In real estate investing there are different sectors just like the stock market, and at certain times some are better than others—as I’m sure most of you know. And, everyone is rushing around trying to figure out where the jackpot is.
Ideally, one would like to find property that will increase in value no matter what the trends are in the market. And you can. The good investor will find property in areas that are on the rise that others might have missed—untapped areas. Now, with many home owners foreclosing, it’s good to own apartments, as these former home owners are looking to rent, and rental rates are going up as demand rises.
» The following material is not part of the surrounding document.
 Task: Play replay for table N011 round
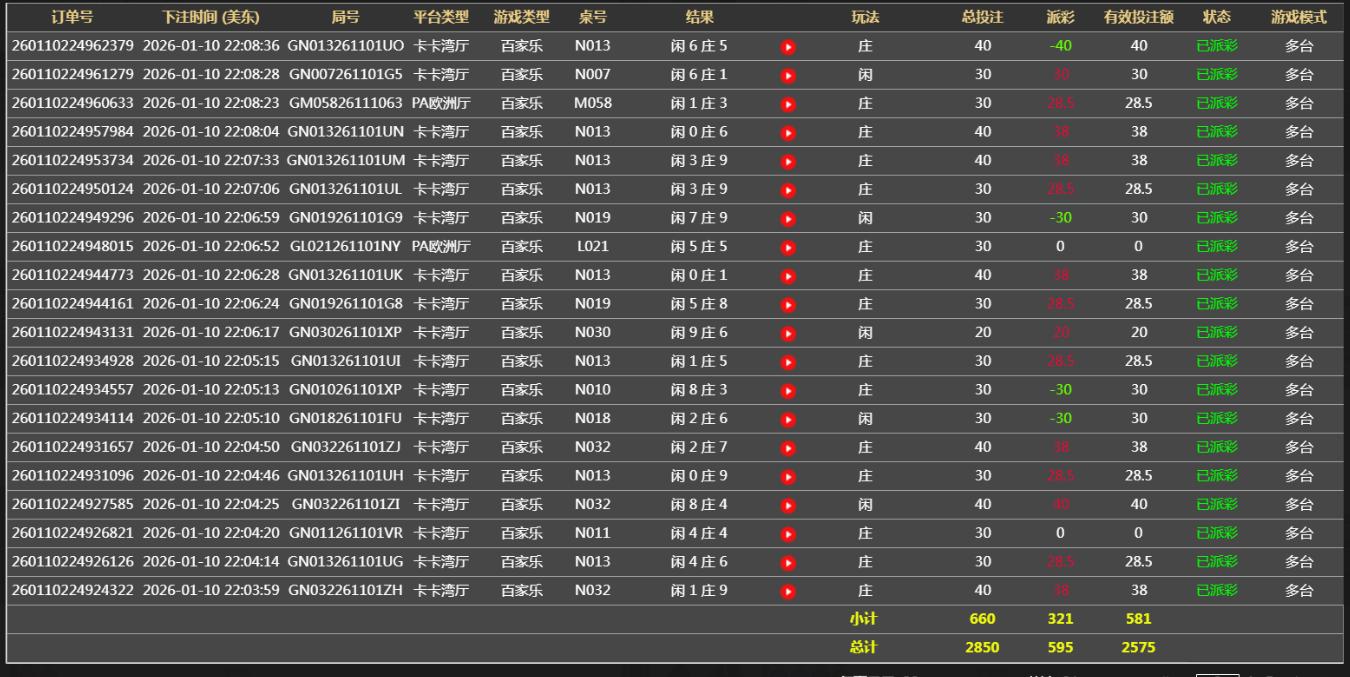tap(788, 534)
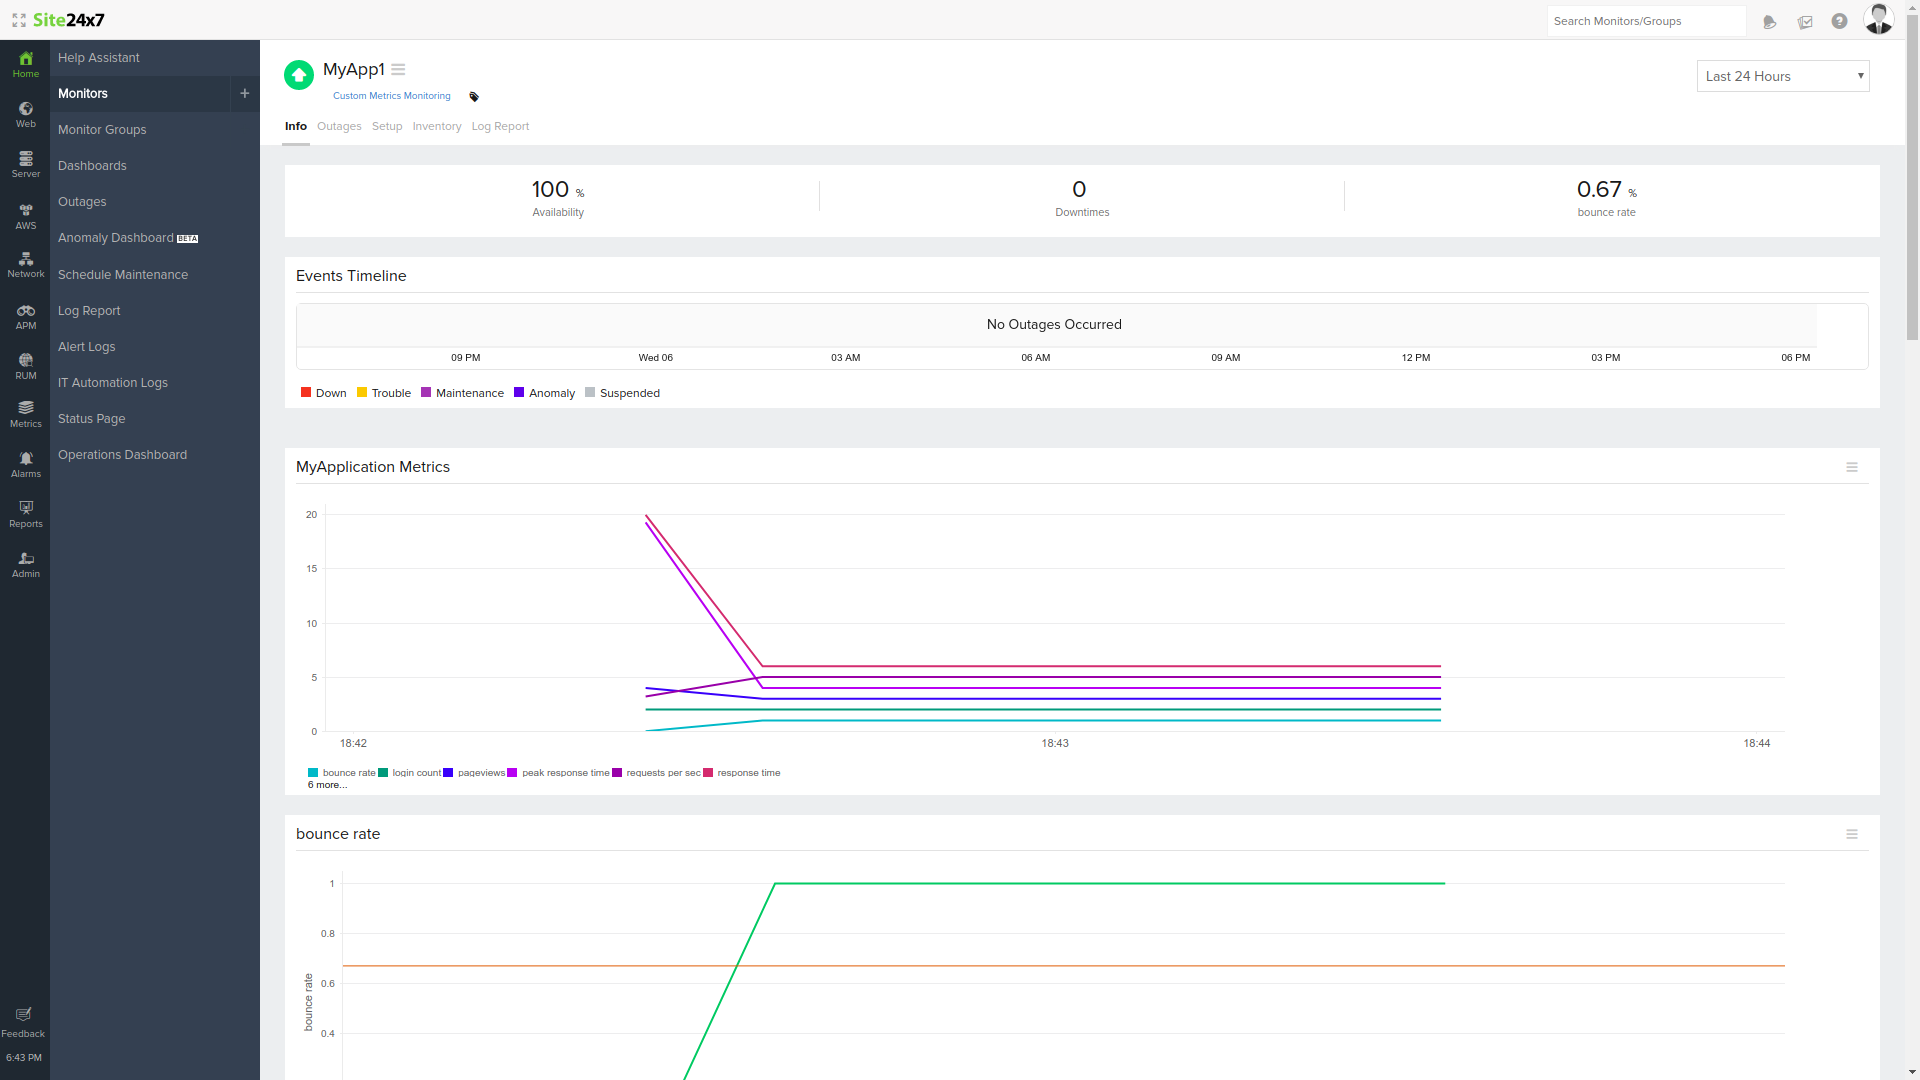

Quick list of sectors or types of real estate investors:
• College market – apartments for colleges or universities
• Commercial real estate
• Single-family homes
• Mulit-family homes
• Land prospectors
• Large commercial real estate – malls or large business complexes
• Condominiums
• The plexes: Duplexes, Tri-plexes, and Four-plexes
• Apartment buildings
• Vacation homes
• Mansions
• Residential communities
• Local: In state versus out of state
• Pre-foreclosure and foreclosed homes
• Pre-construction
• Restoration – specialized in restoring old homes or property deemed a historical landmark
• Event buying – real estate for an upcoming event like the World Cup or the Olympics
• Residential hotels
• Real Estate Investment Trusts
• Office buildings
All of these sectors or different types of investors have their good points and bad. But these points depend more on the state of the market. The current market encourages you to purchase condos, apartments, or duplexes. As anyone in the stock market will tell you: it pays to have a broad range of stocks and not to have all of your money in one sector—in other words, diversify.
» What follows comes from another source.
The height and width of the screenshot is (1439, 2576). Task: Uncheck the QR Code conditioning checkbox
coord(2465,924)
Many of these sectors or investor types also overlap, so they’re not necessarily one or the other, but many times a combination. For instance, an investor might buy a foreclosed home and turn the home into a triplex if the local laws and regulations allow for this.
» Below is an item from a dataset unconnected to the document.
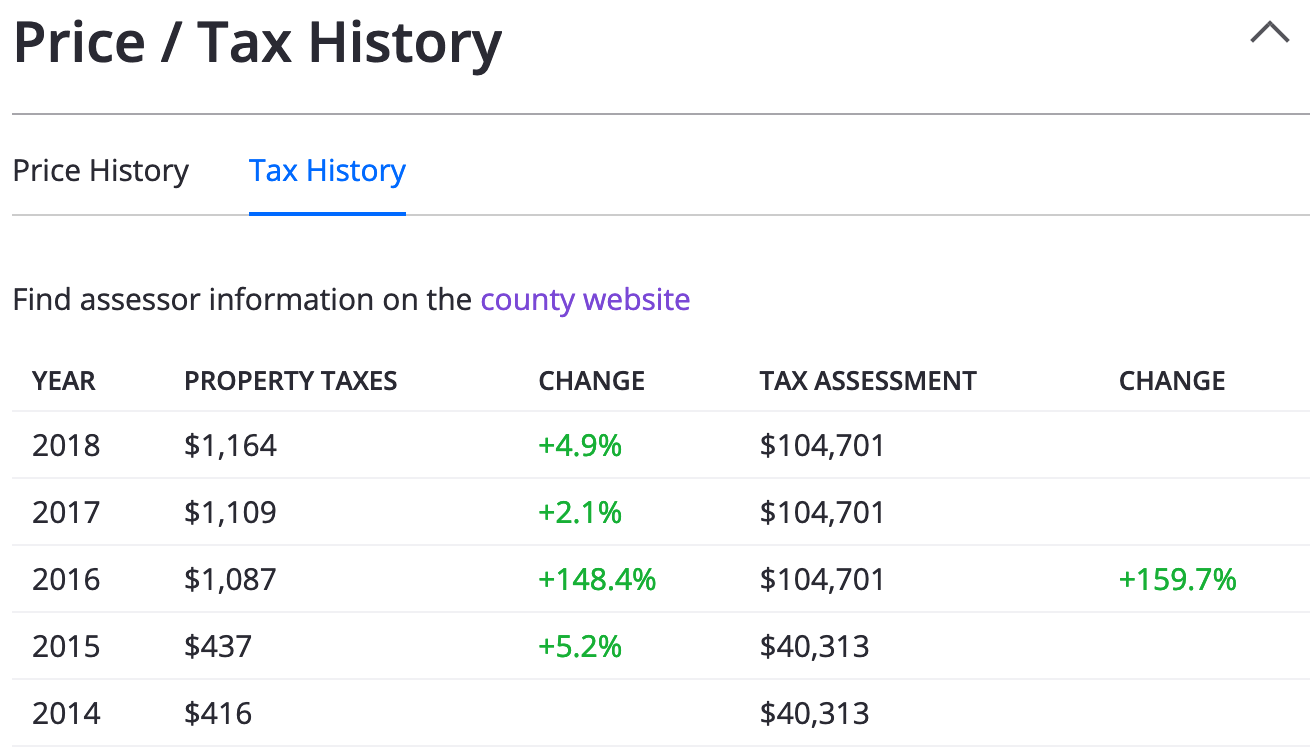This screenshot has width=1310, height=754.
Task: Switch to the Price History tab
Action: pyautogui.click(x=100, y=171)
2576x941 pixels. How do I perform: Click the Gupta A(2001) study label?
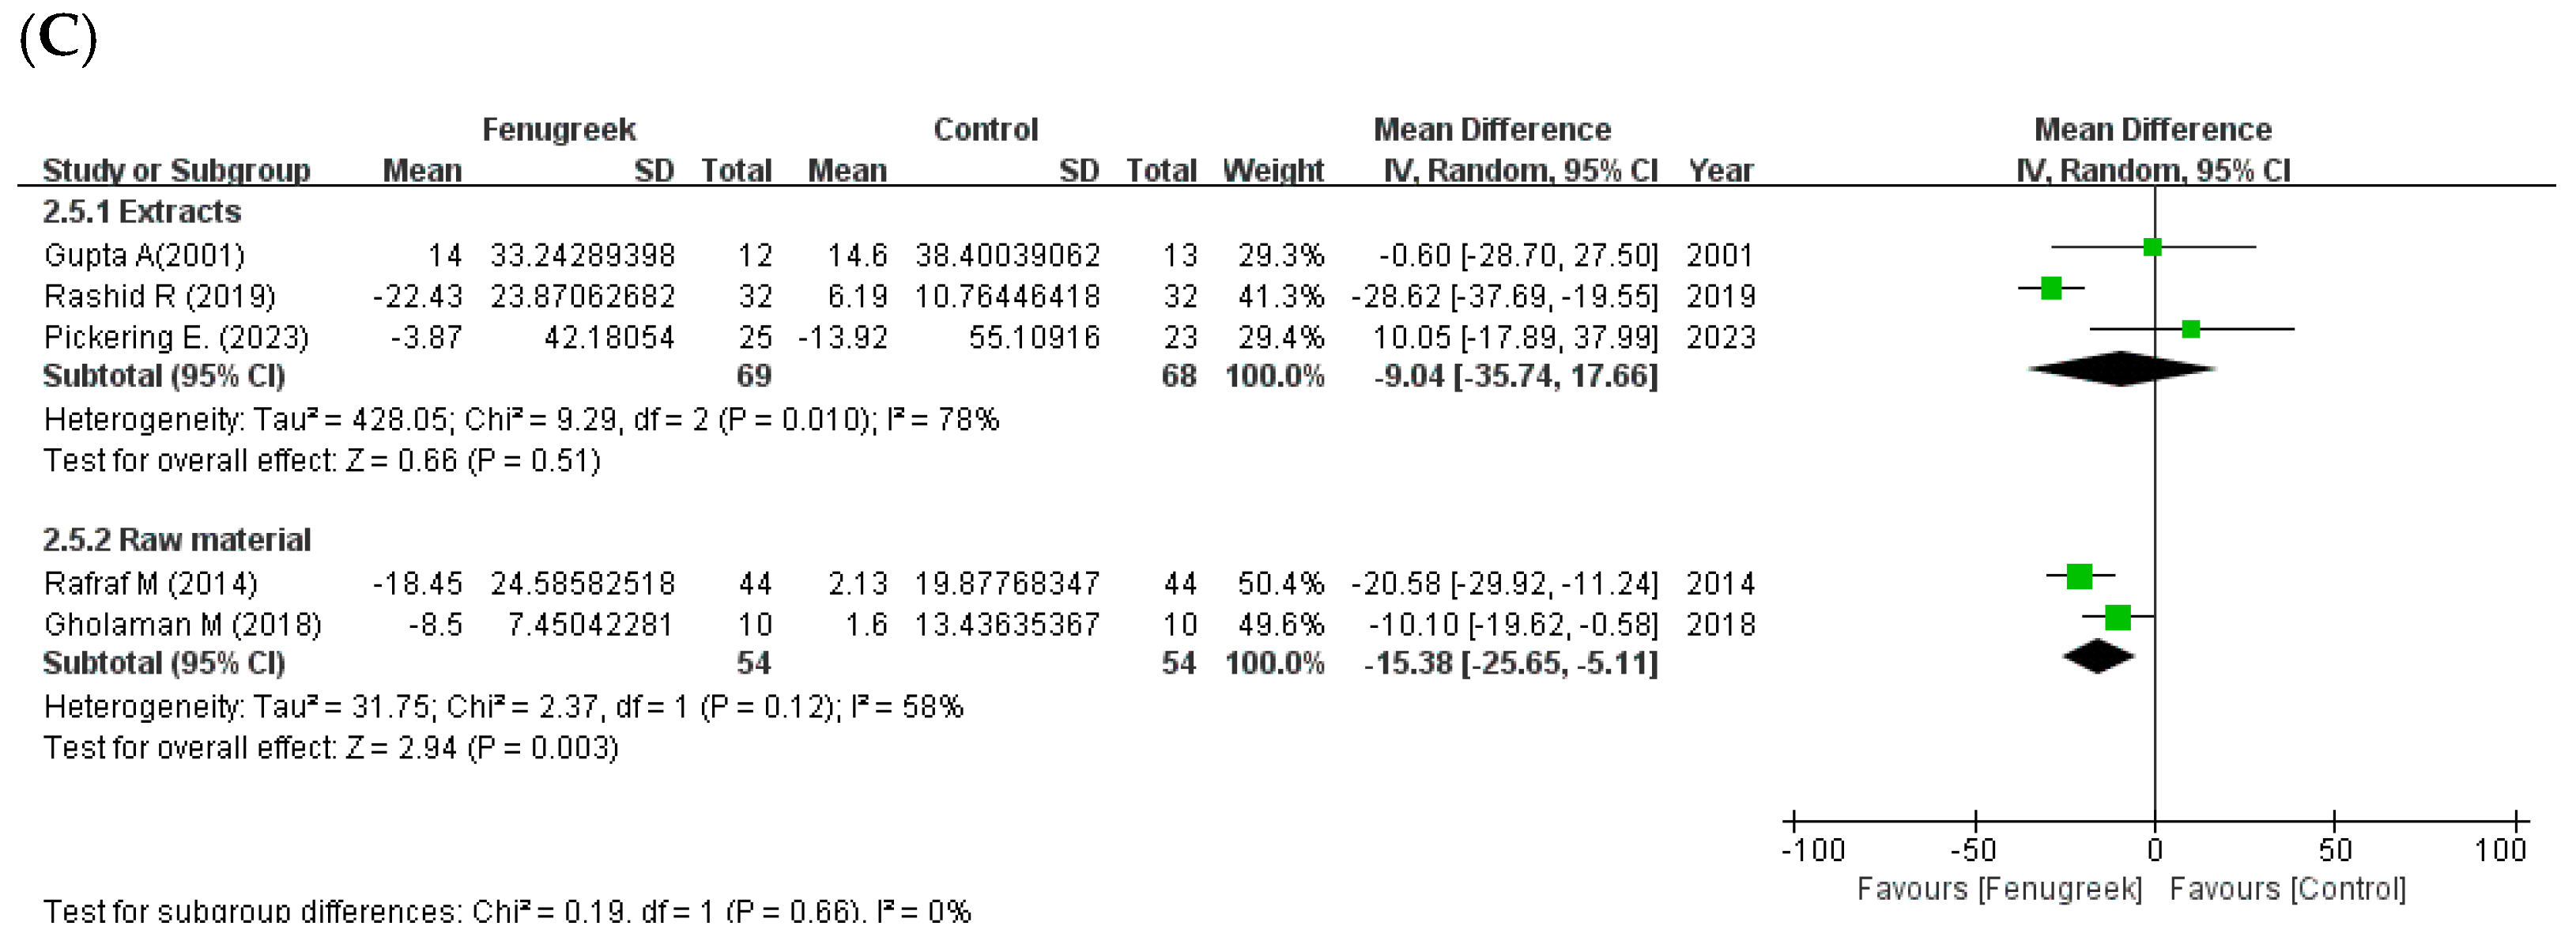pyautogui.click(x=144, y=256)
Also, you may have noticed that these properties are a mix of residential real estate and commercial real estate. Both of these types depend on different variables that affect their market in the future, such as interest rates for the former and job growth for the latter. Use these factors as clues to help you decide where and what you invest in.
REMEMBER: Diversify, have a plan, get creative, and stay in the game.
So far, we’ve discussed how beneficial diversification is and why people do it. But there’s another perspective to the matter. Suppose you’re new to real estate investing but don’t want to take a huge risk with just a single piece (or type) of property. Anything could go wrong, such as a market failure in the near future, a natural disaster, or other unforeseen events that could reduce the value of your property, or worse, ruin you.
These are understandable concerns, and people are often very hesitant about placing all their eggs in one basket, especially so early in their investing career. As a result, investors diversify their real estate portfolio, so that all their investments as a collective unit will buffer the failure of one property if that should ever occur. This means that their risk is spread across many sectors, as it were, rather than concentrated into only one.
Only professional investors—or those who know exactly what they’re doing—concentrate their investing efforts into a single type of property. These people have the experience and the know-how to make the right decisions, such as where to invest, what type of property to acquire, whether or not the market is conducive to profits, etc. However, the pros were once amateurs too, so all you need is a lot of practice and experience to become a pro as well, if that’s what you want.